_Assignment:_ Repeat, exactly and alone, every line from the line that contains "Task: Disable the" to the end of the entries.

_Dataset records:_
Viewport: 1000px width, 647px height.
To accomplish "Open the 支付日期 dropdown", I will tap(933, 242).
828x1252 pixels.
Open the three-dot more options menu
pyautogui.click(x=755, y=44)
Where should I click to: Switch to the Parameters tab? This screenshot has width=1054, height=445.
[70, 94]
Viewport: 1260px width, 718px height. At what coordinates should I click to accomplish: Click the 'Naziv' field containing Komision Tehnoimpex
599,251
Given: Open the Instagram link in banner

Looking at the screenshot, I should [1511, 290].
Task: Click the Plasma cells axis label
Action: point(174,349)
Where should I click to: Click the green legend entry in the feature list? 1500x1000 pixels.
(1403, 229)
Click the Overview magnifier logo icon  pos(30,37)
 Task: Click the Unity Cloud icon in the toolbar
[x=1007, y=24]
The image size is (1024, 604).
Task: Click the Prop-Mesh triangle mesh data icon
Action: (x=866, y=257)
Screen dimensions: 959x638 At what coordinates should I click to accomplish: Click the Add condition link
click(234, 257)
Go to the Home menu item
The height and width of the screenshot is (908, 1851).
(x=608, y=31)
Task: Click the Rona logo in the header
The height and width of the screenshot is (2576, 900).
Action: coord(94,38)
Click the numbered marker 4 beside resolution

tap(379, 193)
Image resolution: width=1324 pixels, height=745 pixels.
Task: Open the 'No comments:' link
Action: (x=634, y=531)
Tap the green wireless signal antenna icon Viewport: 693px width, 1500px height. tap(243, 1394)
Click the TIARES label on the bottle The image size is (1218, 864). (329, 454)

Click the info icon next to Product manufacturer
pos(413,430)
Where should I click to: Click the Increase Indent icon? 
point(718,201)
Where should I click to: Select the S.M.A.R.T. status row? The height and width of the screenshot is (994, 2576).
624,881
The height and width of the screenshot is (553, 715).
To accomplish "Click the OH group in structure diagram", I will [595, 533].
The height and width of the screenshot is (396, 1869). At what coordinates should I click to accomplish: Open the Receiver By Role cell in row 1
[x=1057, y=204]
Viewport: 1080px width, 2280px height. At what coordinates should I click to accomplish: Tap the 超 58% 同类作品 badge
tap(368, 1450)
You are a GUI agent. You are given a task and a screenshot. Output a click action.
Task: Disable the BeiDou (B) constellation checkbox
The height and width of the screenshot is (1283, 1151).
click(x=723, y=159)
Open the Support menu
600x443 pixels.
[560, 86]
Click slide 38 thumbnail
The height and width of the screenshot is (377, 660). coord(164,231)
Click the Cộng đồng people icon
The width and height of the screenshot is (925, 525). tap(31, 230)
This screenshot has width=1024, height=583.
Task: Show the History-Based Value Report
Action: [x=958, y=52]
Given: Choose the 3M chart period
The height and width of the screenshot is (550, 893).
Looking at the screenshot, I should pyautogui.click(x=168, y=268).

_Answer to this problem:_
Task: Disable the BeiDou (B) constellation checkbox
The height and width of the screenshot is (1283, 1151).
click(x=723, y=159)
Open the Support menu
600x443 pixels.
[560, 86]
Click slide 38 thumbnail
The height and width of the screenshot is (377, 660). coord(164,231)
Click the Cộng đồng people icon
The width and height of the screenshot is (925, 525). tap(31, 230)
This screenshot has width=1024, height=583.
Task: Show the History-Based Value Report
Action: [x=958, y=52]
Given: Choose the 3M chart period
The height and width of the screenshot is (550, 893).
Looking at the screenshot, I should pyautogui.click(x=168, y=268).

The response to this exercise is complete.